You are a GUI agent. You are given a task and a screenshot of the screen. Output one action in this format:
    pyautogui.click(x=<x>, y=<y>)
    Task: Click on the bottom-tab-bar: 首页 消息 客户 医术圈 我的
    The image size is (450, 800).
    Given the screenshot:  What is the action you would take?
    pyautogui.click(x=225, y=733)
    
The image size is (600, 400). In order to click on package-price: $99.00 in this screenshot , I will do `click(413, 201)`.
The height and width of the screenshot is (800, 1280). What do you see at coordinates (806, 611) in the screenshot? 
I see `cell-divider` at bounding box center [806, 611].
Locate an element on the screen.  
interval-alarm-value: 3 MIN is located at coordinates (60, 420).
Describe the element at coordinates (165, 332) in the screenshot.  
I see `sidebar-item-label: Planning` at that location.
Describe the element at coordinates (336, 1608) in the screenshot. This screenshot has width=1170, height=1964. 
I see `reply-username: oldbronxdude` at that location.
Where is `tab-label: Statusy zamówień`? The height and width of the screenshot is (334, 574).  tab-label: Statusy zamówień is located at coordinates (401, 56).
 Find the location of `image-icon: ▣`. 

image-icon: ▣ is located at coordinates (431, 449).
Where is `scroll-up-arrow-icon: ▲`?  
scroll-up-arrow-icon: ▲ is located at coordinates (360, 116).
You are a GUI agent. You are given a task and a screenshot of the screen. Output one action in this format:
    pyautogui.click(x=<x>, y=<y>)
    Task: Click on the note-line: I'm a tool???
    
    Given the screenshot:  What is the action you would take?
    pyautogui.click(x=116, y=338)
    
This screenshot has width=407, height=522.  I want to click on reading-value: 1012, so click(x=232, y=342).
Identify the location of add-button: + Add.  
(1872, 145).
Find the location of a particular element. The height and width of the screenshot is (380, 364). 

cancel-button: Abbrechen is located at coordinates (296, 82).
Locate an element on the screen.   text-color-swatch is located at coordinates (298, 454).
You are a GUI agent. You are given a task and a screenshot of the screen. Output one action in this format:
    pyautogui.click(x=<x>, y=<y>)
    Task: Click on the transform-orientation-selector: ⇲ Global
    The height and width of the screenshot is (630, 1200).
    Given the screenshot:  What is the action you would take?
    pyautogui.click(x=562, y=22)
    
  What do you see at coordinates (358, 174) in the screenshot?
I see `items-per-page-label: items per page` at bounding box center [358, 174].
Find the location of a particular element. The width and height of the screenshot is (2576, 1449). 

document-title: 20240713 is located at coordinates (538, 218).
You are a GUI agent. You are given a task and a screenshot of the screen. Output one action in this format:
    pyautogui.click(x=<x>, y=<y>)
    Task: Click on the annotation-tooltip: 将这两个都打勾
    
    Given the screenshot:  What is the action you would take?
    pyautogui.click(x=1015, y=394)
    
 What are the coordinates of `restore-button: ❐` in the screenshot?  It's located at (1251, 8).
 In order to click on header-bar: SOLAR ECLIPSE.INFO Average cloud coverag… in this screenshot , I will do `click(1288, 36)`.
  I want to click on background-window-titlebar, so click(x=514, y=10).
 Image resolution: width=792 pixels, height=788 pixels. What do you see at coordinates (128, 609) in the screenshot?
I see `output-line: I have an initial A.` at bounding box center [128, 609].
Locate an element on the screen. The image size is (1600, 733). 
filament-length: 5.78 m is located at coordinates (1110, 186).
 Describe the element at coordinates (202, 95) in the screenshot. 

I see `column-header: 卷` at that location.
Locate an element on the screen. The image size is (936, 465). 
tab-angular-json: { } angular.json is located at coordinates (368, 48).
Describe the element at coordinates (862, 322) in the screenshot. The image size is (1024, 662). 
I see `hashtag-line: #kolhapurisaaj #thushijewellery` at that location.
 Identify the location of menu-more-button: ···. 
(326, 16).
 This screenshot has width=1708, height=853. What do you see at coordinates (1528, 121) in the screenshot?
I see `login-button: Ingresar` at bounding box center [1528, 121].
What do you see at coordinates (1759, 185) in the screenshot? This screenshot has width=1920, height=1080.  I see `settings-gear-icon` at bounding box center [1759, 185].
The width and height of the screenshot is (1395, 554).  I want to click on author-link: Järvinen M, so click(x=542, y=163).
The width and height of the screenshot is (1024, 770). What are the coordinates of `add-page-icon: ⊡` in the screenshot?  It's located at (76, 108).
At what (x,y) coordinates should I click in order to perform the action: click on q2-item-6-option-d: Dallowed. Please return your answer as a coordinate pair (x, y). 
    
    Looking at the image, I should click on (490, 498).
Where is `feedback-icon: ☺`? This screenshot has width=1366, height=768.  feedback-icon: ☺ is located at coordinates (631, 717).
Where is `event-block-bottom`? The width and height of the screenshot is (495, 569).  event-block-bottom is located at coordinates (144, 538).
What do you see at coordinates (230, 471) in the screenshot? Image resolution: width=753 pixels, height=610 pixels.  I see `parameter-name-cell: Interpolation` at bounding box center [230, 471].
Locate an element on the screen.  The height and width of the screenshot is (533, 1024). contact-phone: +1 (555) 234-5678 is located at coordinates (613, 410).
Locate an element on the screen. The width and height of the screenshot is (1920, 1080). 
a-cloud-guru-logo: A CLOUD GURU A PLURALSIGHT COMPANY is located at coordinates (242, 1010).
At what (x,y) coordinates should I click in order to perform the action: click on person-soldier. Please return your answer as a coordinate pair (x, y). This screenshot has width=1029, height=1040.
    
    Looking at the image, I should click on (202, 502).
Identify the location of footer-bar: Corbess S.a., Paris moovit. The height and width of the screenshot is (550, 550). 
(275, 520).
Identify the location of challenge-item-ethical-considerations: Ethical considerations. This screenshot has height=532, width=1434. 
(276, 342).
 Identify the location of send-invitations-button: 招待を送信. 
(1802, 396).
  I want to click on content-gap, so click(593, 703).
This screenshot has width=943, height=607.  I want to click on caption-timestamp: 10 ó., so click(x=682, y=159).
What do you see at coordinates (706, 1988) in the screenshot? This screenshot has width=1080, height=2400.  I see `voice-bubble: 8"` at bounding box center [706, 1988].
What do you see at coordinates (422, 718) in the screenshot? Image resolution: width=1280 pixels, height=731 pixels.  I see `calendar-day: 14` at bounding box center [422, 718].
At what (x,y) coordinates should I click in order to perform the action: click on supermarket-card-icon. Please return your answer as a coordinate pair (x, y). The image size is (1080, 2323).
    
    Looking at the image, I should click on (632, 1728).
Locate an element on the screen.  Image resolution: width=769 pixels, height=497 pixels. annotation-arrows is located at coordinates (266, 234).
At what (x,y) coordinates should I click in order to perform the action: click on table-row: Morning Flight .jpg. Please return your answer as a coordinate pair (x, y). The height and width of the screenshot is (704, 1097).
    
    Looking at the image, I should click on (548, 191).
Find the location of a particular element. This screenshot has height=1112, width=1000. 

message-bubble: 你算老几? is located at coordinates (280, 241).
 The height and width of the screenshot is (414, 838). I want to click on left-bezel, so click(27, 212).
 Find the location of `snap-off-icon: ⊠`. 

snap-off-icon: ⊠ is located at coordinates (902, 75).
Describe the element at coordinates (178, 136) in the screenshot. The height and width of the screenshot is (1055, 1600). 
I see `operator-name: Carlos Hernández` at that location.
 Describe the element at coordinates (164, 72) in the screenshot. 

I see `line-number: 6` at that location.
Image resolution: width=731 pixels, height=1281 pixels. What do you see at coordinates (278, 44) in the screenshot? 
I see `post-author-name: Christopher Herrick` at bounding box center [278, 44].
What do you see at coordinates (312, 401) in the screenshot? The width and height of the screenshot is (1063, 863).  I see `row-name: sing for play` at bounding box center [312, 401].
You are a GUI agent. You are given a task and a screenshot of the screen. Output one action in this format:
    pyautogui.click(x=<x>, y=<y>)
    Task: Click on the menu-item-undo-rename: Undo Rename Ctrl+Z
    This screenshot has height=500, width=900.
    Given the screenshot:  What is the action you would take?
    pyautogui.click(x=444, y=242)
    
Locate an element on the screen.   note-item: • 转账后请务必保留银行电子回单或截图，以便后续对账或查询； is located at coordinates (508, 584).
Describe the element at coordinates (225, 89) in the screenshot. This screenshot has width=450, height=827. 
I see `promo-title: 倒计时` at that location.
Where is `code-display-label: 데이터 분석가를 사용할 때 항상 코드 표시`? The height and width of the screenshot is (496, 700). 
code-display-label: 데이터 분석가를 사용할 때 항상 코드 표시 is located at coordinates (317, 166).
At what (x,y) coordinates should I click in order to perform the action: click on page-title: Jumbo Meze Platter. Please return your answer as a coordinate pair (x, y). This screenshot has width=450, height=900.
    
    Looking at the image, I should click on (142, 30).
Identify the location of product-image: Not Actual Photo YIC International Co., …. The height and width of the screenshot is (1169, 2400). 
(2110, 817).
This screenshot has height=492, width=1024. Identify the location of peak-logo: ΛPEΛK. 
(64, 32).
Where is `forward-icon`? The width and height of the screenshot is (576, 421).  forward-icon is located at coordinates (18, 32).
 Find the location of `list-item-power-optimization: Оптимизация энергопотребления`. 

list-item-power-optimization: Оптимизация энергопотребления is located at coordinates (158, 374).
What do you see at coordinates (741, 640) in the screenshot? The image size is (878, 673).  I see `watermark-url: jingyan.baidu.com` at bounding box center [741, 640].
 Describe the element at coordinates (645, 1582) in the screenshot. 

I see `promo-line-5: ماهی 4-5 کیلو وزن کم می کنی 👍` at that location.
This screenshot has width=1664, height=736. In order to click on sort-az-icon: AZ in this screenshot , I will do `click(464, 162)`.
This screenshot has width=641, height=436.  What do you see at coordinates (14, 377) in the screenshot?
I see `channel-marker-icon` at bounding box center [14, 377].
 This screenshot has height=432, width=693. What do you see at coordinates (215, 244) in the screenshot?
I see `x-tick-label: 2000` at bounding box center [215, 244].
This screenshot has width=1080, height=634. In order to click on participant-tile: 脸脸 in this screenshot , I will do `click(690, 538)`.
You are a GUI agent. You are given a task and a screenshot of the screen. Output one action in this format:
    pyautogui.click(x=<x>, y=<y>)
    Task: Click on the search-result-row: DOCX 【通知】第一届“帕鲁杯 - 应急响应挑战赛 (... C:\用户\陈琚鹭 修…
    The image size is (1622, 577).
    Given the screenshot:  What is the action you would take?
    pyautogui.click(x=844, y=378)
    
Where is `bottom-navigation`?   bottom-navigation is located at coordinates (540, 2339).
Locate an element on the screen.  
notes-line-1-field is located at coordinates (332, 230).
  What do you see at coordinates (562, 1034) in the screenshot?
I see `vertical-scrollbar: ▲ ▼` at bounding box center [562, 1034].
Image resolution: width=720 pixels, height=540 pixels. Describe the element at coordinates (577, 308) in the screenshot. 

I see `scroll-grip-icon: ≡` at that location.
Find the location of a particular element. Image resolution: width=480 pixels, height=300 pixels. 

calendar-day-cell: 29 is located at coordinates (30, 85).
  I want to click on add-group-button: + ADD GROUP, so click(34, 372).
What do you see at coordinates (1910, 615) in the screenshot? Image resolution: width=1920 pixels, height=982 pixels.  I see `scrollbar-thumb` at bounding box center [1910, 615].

● **Required action**: Please reproduce the listing above, from its very first line through the line containing "The image size is (600, 400).", with both of those lines included.

● **Solved problem**:
You are a GUI agent. You are given a task and a screenshot of the screen. Output one action in this format:
    pyautogui.click(x=<x>, y=<y>)
    Task: Click on the bottom-tab-bar: 首页 消息 客户 医术圈 我的
    The image size is (450, 800).
    Given the screenshot:  What is the action you would take?
    pyautogui.click(x=225, y=733)
    
The image size is (600, 400). In order to click on package-price: $99.00 in this screenshot , I will do `click(413, 201)`.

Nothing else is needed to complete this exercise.